Je m’offre un cours semi privé avec Ryan et… ha bien! Le gars qui n’arrive pas à quitter le circuit fermé! Deux heures plus tard me voilà sur une grosse bécane rouge, (je ne connais pas tous les types de moto encore) la 500 que j’utiliserai sur la route. Évidemment c’est une sportive. Fais le tour, doucement elle est beaucoup plus puissante que les autres que tu as pris jusqu’ici, me lance Ryan. Je l’enfourche. On fait connaissance quelques instants. Je fais quelques tours avec elle… Wow!!!! Je capote! Elle est toute douce, elle a des miroirs, elle ronronne en harmonie avec mon souffle… My God je suis aux anges! Félicitation Mel, tu peux aller sur la route. Youhou!!

Le cours théorique obligatoire avant la route, je l’avais fait avant mon cours privé. J’étais donc prête pour la route. Aussitôt chez moi, je boucle toutes mes sorties de route. C’est fou comme j’ai hâte! Avant la première sortie, on fait quelques tours de piste, histoire de voir si on est apte encore. Je suis avec le gars qui a repasser de nombreuse fois son circuit fermé et un jeune couple. Ryan, refuse la route à la jeune fille. Pas prête, elle met ses pieds au sol sans cesse. Elle pleure, la pauvre… Son chum lui, passe. Nous partons. Ryan me place à la position 3. Je trippe!! Liberté! Je salue mon premier motard! J’en suis émue…

La dernière sortie de route je me retrouve seule avec Ryan. Ils ont mal fait ça au bureau! Faire sortir l’instructeur payer temps double car c’est fête du canada, pour une seule personne… pas fort… mais moi, ça fait mon affaire! J’écris à mon homme, viens rider avec nous, je suis seule avec Ryan! Ça ne pouvait pas se terminer mieux! Il faisait beau, chaud, je faisais la dernière ride en circuit fermé sur route, pis je la partageais avec mon homme !! Vous dire combien j’étais dans le moment présent! Wow! Ce fut une expérience extraordinaire!
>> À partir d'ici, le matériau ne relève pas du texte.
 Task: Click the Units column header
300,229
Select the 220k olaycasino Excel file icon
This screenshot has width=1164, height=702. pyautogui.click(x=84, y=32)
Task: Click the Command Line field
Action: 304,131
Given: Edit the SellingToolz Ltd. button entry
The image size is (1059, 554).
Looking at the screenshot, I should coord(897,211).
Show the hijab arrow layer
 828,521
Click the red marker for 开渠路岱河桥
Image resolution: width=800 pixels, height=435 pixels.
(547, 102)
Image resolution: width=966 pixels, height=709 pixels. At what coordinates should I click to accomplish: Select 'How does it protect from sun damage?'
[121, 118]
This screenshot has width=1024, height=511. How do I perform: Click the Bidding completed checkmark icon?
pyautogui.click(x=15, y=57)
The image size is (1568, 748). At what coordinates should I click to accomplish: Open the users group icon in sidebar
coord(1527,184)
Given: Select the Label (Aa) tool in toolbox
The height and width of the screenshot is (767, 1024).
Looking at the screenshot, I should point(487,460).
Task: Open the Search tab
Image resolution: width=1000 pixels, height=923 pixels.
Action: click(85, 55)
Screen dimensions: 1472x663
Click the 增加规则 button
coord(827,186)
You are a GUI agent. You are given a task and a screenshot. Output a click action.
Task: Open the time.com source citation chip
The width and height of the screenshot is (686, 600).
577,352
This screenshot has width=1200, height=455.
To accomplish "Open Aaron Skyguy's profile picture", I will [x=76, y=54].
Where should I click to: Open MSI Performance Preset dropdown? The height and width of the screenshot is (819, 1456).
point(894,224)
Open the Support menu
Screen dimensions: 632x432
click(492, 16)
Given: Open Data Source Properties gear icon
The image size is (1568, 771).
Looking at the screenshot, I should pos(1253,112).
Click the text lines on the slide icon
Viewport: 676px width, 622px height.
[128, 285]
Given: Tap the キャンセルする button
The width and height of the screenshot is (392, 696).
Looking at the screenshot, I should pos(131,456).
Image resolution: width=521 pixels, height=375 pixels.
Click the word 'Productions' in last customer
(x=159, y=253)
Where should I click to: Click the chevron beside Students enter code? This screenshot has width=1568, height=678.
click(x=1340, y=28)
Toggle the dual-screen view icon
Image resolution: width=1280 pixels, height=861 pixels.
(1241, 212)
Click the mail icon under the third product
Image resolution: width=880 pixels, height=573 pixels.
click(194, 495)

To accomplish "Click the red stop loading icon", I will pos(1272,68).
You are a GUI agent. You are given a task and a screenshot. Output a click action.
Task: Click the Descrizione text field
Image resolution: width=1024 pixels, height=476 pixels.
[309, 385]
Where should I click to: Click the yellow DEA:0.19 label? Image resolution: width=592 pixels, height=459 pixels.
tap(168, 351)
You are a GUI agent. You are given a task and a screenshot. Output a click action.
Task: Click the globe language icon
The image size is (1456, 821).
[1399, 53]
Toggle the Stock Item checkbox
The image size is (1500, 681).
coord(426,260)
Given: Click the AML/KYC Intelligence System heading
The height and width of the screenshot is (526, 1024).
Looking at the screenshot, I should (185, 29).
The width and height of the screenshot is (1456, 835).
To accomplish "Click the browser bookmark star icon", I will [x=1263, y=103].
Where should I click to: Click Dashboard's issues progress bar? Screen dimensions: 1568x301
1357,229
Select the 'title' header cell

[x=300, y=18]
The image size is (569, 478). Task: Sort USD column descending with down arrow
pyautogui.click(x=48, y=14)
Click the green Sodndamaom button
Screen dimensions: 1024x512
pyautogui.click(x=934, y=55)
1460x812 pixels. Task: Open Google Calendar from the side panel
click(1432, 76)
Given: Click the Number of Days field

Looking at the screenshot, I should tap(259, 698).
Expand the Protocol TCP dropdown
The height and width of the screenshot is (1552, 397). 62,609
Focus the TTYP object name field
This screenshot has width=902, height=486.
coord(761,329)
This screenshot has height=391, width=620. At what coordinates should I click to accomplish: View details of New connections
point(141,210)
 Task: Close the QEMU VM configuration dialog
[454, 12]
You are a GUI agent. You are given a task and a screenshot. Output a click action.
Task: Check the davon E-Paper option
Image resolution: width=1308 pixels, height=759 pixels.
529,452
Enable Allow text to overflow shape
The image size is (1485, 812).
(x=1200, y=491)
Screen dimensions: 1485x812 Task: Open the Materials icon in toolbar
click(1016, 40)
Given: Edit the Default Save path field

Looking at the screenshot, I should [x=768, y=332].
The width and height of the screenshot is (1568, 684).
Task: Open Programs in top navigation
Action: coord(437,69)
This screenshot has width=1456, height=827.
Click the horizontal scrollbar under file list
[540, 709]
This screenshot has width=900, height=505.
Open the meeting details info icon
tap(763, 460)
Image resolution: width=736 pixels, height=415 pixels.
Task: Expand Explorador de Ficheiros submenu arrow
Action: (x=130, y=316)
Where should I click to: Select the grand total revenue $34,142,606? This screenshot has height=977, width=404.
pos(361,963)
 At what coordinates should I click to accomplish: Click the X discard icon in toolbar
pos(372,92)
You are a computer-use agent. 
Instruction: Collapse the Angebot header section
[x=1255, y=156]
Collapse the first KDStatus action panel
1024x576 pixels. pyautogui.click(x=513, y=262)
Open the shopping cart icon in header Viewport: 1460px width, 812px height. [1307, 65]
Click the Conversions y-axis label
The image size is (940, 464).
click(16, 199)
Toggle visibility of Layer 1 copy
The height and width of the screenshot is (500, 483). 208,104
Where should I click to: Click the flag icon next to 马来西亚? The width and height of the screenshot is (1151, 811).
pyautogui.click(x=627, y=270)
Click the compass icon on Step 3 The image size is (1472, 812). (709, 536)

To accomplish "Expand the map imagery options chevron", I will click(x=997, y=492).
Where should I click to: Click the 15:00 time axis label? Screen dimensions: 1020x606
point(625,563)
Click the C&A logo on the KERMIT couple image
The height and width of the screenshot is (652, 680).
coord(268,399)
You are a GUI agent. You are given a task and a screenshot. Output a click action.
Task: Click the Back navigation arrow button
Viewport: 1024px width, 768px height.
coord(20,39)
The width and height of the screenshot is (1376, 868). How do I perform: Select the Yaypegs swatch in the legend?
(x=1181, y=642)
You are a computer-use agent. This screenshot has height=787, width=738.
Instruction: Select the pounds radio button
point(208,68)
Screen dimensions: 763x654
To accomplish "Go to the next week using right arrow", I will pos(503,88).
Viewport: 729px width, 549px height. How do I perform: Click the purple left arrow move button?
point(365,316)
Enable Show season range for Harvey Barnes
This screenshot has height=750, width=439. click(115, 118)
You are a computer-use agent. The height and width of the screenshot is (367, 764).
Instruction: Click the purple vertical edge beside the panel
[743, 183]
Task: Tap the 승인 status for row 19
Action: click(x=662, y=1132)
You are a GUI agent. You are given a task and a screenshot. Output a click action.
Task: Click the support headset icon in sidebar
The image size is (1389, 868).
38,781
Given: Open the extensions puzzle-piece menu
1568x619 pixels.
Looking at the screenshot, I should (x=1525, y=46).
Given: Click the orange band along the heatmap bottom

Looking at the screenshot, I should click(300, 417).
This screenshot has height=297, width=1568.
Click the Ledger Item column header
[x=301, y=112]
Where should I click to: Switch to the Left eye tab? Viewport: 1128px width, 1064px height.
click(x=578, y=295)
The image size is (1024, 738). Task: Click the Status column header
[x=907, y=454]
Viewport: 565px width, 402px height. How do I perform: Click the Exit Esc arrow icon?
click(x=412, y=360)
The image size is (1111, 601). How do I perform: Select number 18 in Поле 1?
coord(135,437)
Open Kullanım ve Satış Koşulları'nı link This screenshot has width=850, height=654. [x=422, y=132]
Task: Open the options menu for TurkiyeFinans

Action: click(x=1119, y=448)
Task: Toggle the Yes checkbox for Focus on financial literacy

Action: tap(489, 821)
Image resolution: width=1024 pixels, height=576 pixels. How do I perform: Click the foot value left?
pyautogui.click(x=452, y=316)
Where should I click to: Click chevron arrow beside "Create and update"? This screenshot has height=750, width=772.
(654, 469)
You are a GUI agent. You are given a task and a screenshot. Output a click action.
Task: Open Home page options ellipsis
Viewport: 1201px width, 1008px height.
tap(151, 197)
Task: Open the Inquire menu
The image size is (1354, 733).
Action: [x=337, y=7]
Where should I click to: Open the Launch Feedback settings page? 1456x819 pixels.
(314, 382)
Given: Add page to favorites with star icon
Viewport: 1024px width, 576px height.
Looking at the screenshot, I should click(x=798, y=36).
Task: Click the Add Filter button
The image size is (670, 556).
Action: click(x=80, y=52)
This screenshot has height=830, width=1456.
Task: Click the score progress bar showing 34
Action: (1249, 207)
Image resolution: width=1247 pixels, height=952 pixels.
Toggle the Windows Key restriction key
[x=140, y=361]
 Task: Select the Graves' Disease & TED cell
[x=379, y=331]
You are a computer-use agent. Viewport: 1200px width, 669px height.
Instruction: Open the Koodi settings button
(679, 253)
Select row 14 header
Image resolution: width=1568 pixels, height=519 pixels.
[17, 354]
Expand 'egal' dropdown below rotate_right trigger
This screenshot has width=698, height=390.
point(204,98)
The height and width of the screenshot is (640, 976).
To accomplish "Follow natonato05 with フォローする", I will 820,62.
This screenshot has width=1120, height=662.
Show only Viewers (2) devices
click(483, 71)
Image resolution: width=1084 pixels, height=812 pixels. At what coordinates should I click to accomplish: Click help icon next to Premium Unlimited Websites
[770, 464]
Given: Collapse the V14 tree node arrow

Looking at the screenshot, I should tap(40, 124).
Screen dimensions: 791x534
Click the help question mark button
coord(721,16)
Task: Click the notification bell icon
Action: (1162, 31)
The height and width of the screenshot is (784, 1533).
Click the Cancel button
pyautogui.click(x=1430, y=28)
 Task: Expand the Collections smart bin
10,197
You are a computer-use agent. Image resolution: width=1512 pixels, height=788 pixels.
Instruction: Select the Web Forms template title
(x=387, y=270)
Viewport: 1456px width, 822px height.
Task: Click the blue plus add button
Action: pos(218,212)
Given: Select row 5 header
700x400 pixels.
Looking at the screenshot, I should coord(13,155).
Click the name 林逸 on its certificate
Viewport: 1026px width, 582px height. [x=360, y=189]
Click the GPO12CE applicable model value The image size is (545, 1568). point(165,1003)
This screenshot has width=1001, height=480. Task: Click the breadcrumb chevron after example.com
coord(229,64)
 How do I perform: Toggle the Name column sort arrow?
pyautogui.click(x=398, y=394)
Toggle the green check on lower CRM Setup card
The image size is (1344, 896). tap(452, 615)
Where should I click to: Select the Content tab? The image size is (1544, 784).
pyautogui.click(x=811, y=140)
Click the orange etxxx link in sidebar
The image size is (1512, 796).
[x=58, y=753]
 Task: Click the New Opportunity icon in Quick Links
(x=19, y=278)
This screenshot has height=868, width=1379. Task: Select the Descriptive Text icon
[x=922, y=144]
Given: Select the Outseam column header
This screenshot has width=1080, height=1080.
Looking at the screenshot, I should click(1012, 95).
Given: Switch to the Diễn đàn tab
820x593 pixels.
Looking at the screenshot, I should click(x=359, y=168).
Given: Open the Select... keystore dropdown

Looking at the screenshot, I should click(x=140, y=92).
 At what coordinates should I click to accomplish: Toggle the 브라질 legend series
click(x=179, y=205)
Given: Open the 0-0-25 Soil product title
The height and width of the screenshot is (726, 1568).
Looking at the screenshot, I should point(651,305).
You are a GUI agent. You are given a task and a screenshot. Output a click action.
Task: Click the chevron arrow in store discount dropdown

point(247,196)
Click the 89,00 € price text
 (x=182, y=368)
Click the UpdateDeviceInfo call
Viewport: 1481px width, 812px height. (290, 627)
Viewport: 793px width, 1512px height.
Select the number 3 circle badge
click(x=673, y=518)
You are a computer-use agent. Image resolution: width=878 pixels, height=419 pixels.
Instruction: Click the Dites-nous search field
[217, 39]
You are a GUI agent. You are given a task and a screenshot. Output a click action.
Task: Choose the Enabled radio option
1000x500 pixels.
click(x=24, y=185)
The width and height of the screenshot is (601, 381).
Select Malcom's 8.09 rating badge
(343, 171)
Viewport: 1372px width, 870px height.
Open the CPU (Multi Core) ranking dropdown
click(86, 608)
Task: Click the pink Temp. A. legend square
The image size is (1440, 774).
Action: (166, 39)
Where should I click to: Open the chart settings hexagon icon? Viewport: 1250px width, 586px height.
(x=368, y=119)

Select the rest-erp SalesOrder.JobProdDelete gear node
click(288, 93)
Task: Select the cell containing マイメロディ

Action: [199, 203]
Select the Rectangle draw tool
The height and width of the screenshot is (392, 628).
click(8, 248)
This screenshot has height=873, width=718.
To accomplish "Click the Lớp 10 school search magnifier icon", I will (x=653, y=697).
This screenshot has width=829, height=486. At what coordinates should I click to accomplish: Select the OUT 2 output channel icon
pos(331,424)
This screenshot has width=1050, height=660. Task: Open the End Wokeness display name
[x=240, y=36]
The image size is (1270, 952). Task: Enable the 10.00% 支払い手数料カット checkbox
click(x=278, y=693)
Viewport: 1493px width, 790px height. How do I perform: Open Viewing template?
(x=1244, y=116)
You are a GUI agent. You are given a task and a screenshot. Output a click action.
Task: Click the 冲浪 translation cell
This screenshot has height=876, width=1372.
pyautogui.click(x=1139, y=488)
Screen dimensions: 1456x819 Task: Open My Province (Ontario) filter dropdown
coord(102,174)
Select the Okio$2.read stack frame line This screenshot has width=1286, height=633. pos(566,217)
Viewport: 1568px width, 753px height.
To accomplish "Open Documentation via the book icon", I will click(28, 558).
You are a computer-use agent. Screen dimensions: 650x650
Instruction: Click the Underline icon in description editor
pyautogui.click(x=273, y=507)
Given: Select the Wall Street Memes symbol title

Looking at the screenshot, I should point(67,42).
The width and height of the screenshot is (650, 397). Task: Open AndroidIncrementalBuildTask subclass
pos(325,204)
L’ado qui rêvait d’une moto sport, se retrouve quadragénaire qui rêve d’une custom. L’adulte que je suis aujourd’hui est à quelques jours d’obtenir son permis 6A. Je l’aurai fait, pis je l’aurai fait jusqu’au bout! Non sans embûches, mais non moins victorieuse!

On se revoit sur les routes en quête de Liberté!